心理カウンセラーの風湖です。
コロナ禍の影響で、私達の暮らしは大きく変化し、さまざまな不安が頭をよぎりますね。
実際に、この一年間の間に仕事を減らされたり、解雇になったりした人は、実に90000人を超えているのだそうです。
そんな時代だからなのでしょうか。
最近は「プラス思考」という言葉をよく耳にするようになりました。
「プラス思考」というのは、不幸なことがあっても、ポジティブに捉えれば良いのではないか、という考え方のことです。
しかし、ショックなことや、思いがけないことが起こった時に、すぐにプラス思考にはなかなかなれないものですよね。
ですから、そのような不幸なことが起こった時には、このように考えると、少しは楽になるのかもしれません。
「現象に、幸も不幸もない。もともと現象はゼロである。日常の出来事は、ただ淡々と起きて、過ぎていくだけである。」
何年か前に、ある心理学のセミナーに参加させていただいた時がありました。
そこでお話をしていただいた講師の先生が、末期癌を宣告され、ものすごくショックを受け、悩み、気持ちを落ち着かせるためにあるお寺を訪ねた際に、そこの住職さんにこう言われたのだそうです。

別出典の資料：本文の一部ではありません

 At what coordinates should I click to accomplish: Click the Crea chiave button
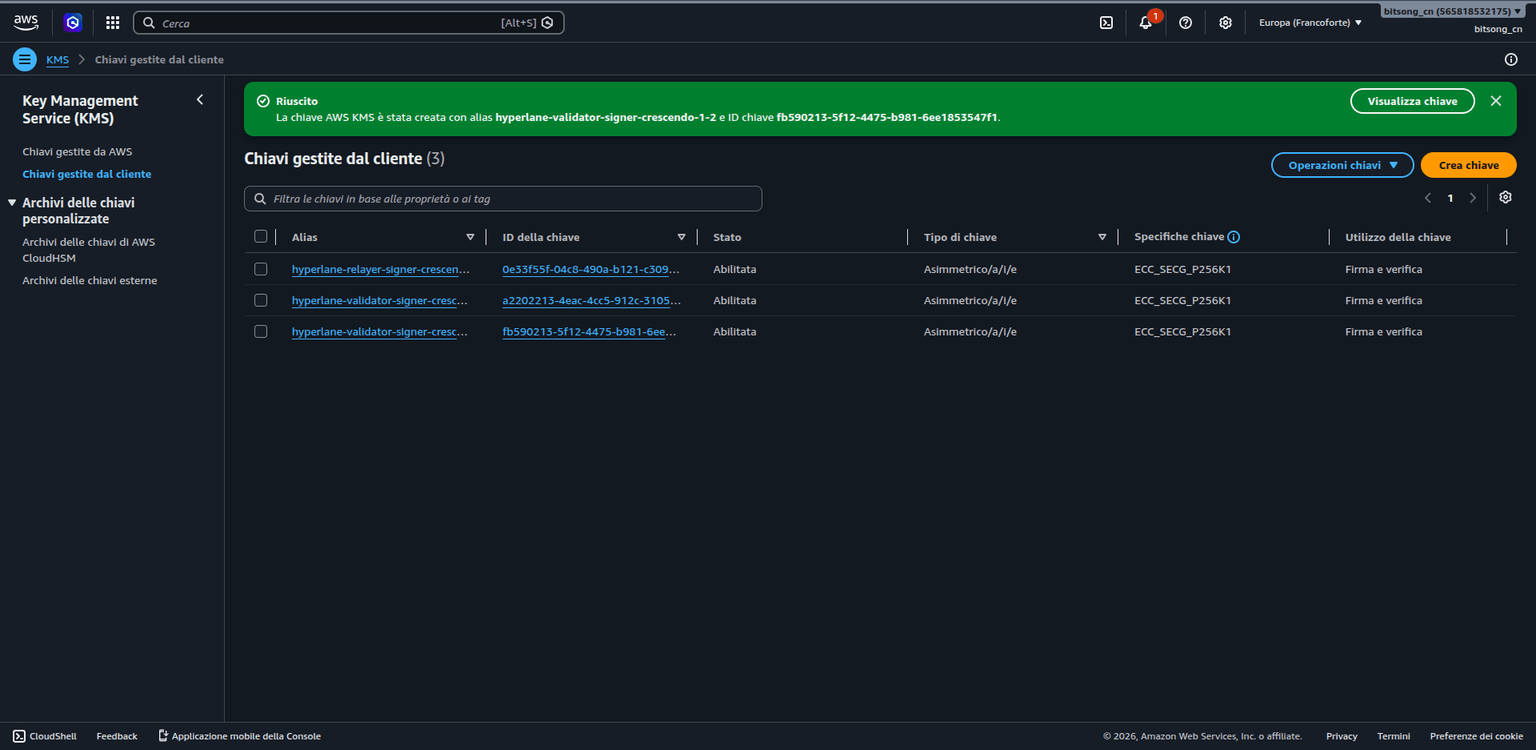(x=1468, y=165)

「私達には過去はもうない。未来もまだ来ていない。あるのは、永遠に続く今だけである。」
そして、その話を聞いた講師の先生は、不安の気持ちを切り替えて、今ある命に感謝するようになり、驚いたことに、癌の告知を受けてから30年経つのに、まだ生き続けていますよ、と、笑っていました。
「念」という字は、「今の心」と書きます。
今に感謝して、心を込めて一緒懸命に生きる。
それこそが人生なのですね。
基本的には、「不幸」という現象はなく、ただ自分がそう思っているだけのことなのです。

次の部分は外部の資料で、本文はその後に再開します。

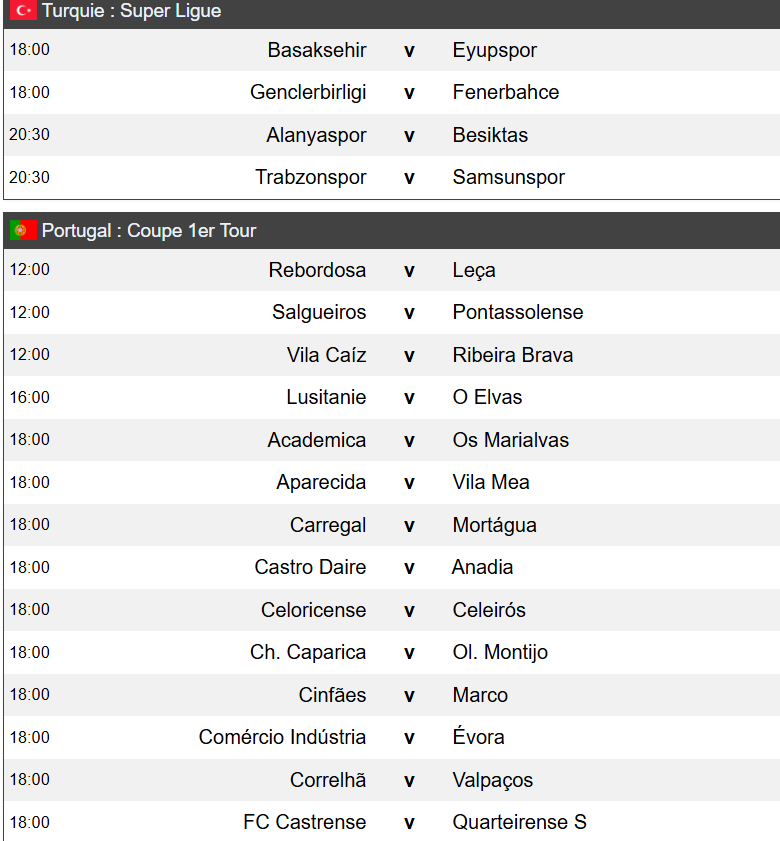780x841 pixels.
Task: Click on Besiktas
Action: pos(490,136)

これに気づくと、私達はかなり楽な人生を送ることができるのではないかと思います。
それでも、自分の目の前に不幸や悲劇が起こった時、しばらくは落ち込んだり、泣いたり、嘆いたりしても良いとは思いますが、それをずーっとやっていても、何の解決方法にもなりません。

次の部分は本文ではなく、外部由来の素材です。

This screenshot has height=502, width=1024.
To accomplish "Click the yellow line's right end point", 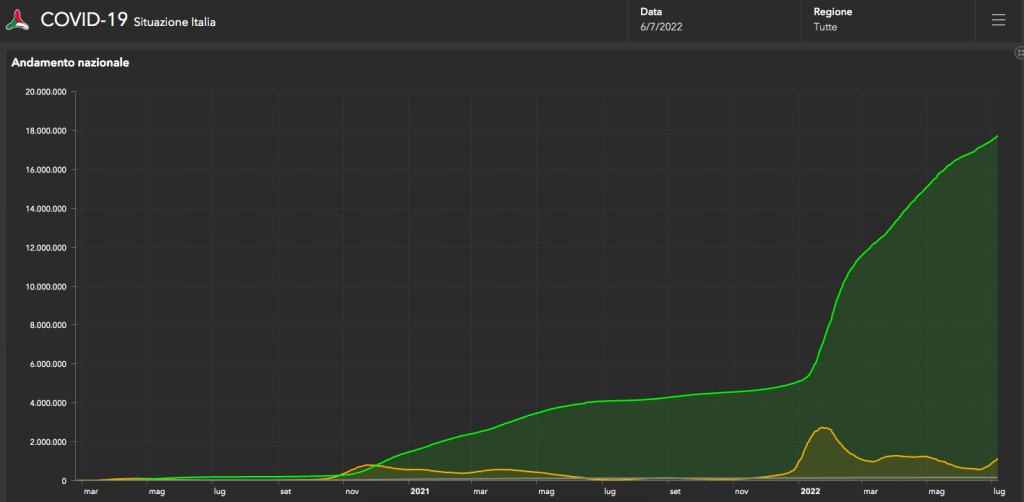I will pyautogui.click(x=996, y=459).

今、起きている現象を、「不幸だ、悲劇だ。」と捉えるのも自由である反面、同じ現象でも「嬉しい、楽しい、幸せ」と捉え、さらに「感謝」の気持ちで捉えることも自由なのです。
「これにはなにか、学びがあるはずだ。」
と、捉えるのが「プラス思考」です。
そのように考えることが出来たら、それからはなにがあっても、「どんと来い!」の覚悟で望むことが出来ます。
すると、次に何をするべきなのかが見えて来ますから、とても気持ちが晴れるのではないかと私は思います。